Lesebestätigungen bei Facebook, Line und Konsorten: Wie Chat-Apps Nutzer in unangenehme Situationen zwingen

Mit Ausnahme von WhatsApp und Apples iMessage zwingen sämtliche populären mobilen Chat-Apps ihren Nutzern Lesebestätigungen auf. Sie sorgen für unnötigen Druck und unangenehme Situationen.

LesebestätigungSeit einiger Zeit gehen digitale Kommunikationsdienste dazu über, ihre Mitteilungsfunktionen mit Lesebestätigungen auszustatten. Wie bei der klassischen E-Mail-Empfangsbestätigung können Absender von Nachrichten auf diese Weise darüber informiert werden, dass ihre Mitteilung zur Kenntnis genommen wurde. Doch anders als bei der E-Mail geschieht dies bei einigen gängigen sozialen Netzwerken und Chatmessengern grundsätzlich, auch wenn Nutzer dies nicht möchten. Egal ob Facebook, Kik, Kakao Talk, Path oder Line - stets heißt das Lesen einer Mitteilung, dass der Absender auch darüber Bescheid weiß. Deaktivieren lässt sich dies nicht. Obwohl ich ein intensiver Nutzer der primär für die Verwendung auf Smartphones ausgelegten Anwendungen bin, stört mich die aufgezwungene Lesebestätigung. Vor Augen geführt wurde mir dies, als ich in den vergangenen Tagen mal wieder intensiver das in iOS integrierte Messagingsystem iMessage nutzte.
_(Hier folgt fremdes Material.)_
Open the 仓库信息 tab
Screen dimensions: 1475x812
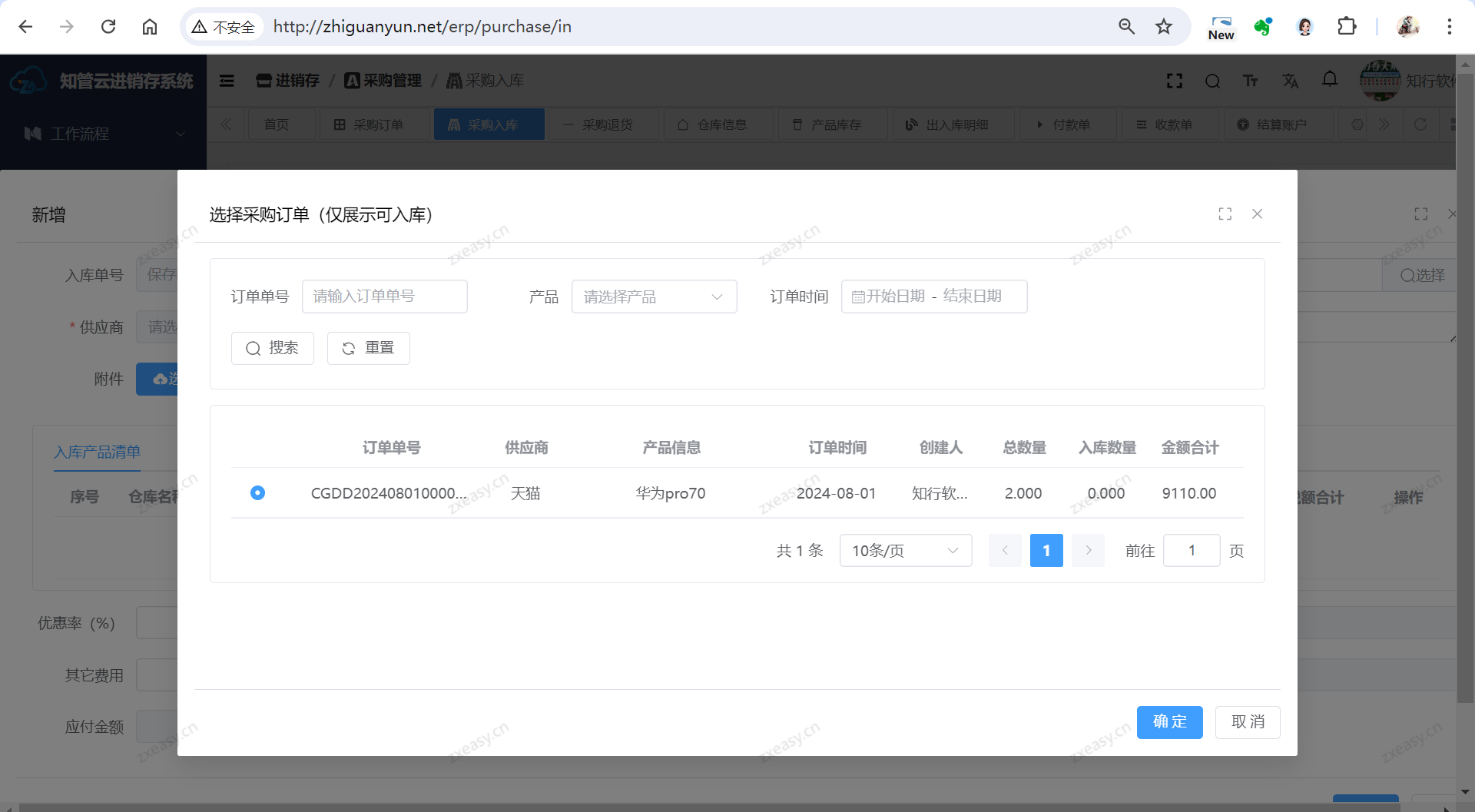712,124
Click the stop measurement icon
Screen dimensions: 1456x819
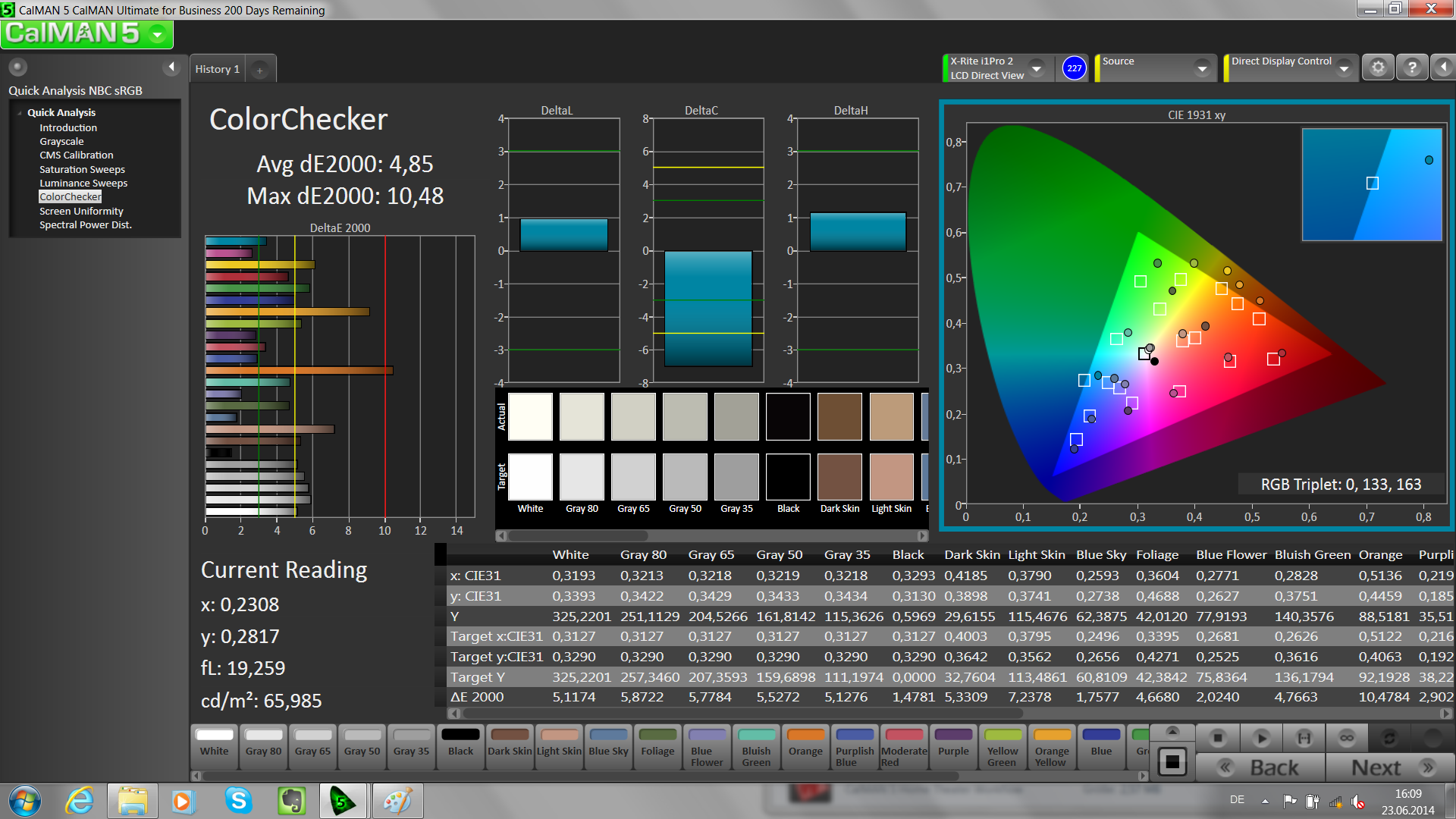click(x=1218, y=738)
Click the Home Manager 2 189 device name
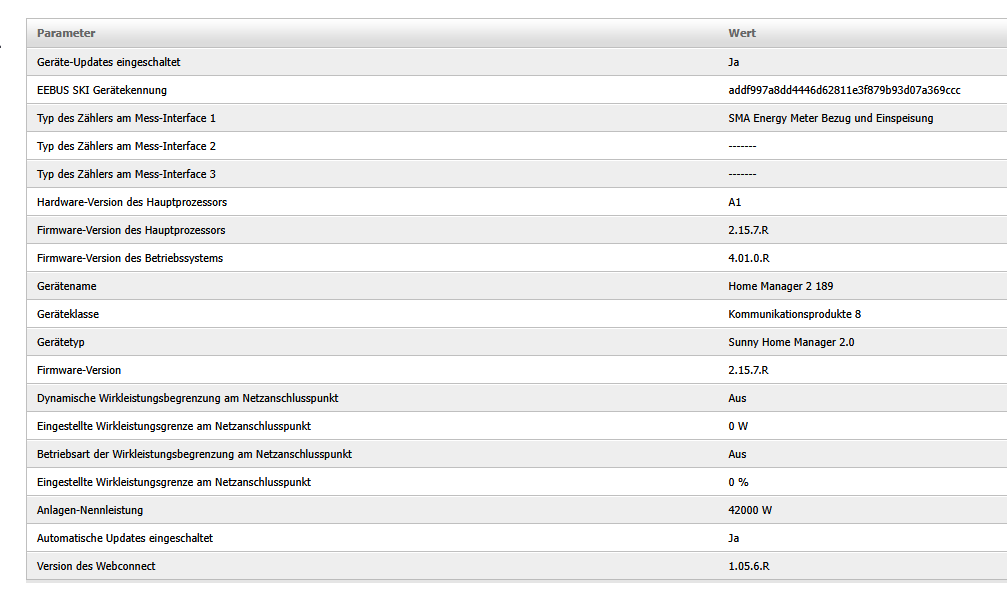This screenshot has width=1007, height=601. tap(780, 286)
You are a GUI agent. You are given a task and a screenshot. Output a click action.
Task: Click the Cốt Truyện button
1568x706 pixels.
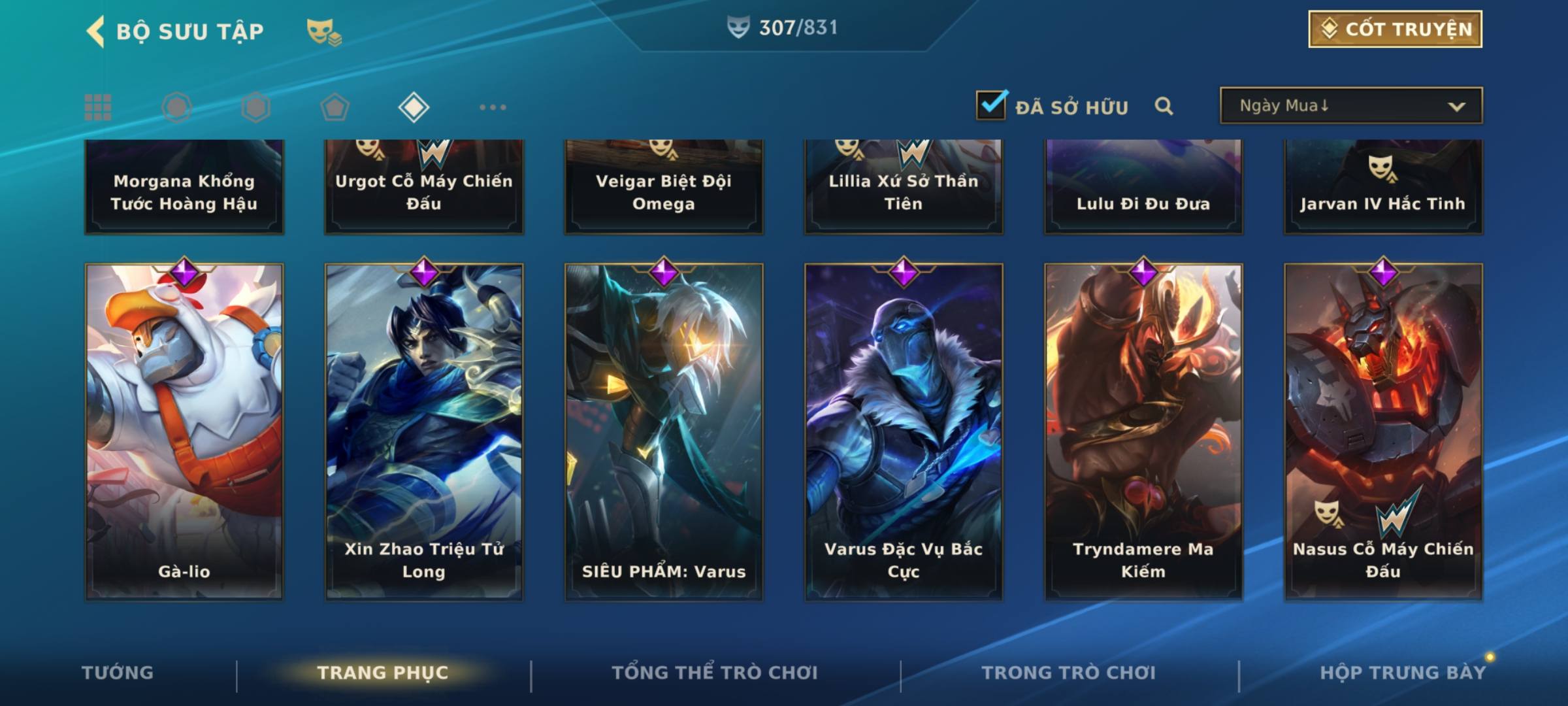[1395, 29]
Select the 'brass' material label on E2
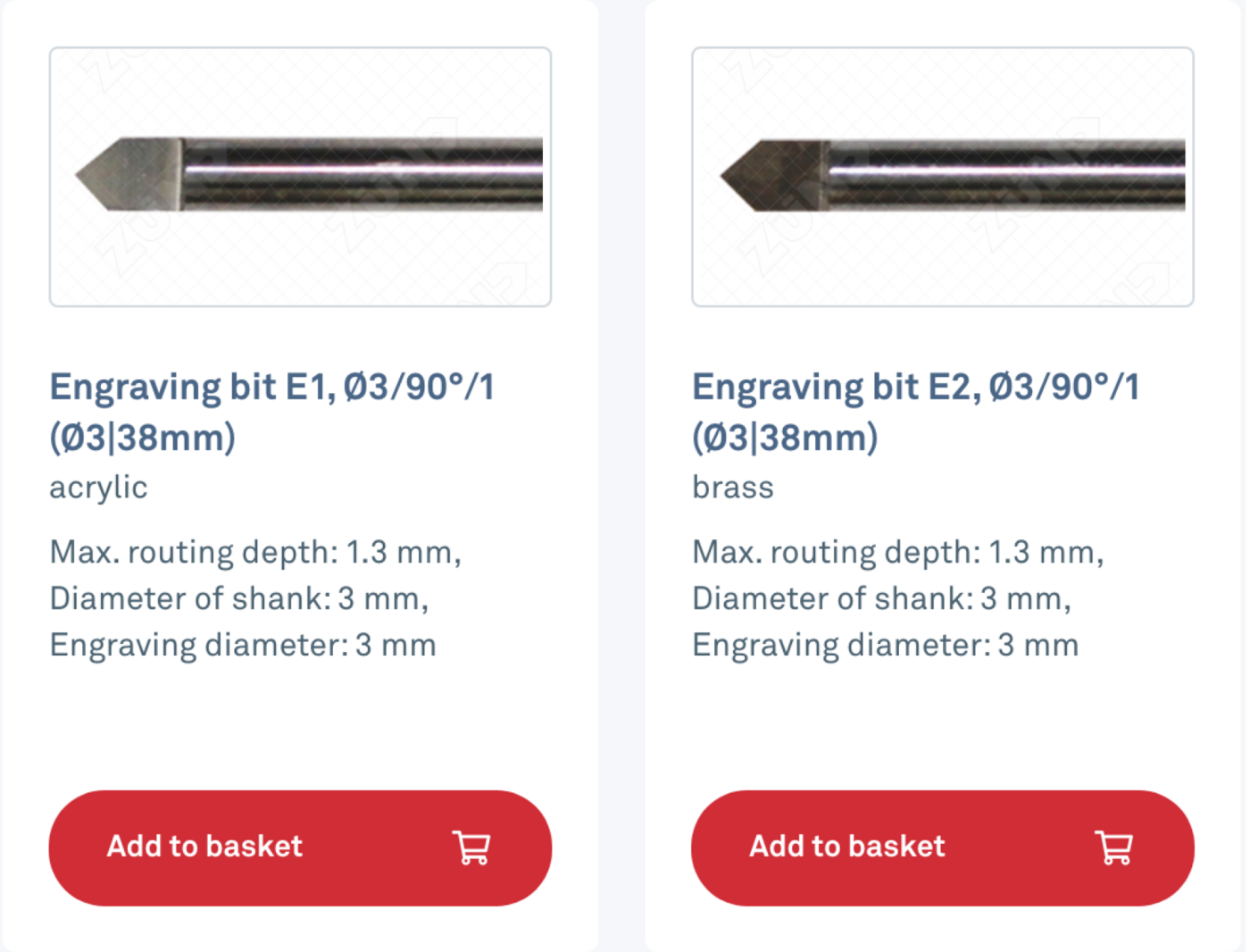The width and height of the screenshot is (1250, 952). [x=733, y=488]
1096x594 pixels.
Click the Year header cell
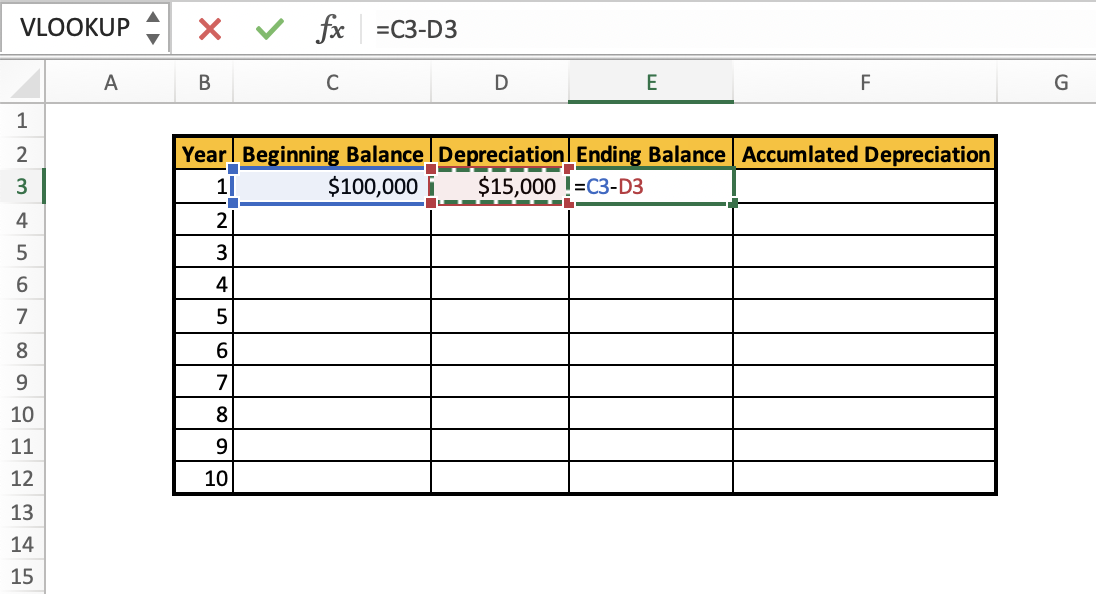pyautogui.click(x=204, y=154)
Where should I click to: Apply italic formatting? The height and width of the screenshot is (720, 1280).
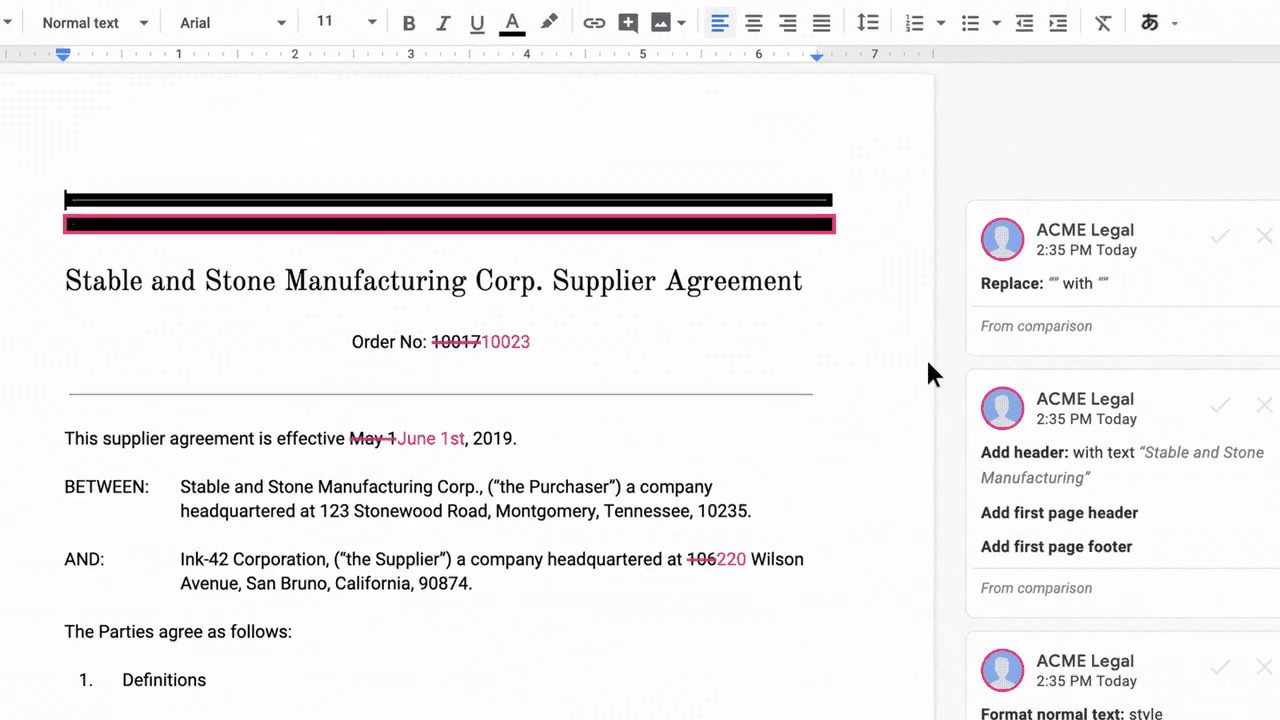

An und für sich bin ich kein großer Anhänger der Apple-Lösung, schon weil man mit ihr keine andere Betriebssysteme einsetzenden Personen erreichen kann. Doch im Gegensatz zu den Kontrahenten erlaubt Apple es Usern, die Lesebestätigung im Einstellungsbereich wahlweise zu aktivieren oder abzuschalten. Standardmäßig ist sie deaktiviert, so wie es sein sollte.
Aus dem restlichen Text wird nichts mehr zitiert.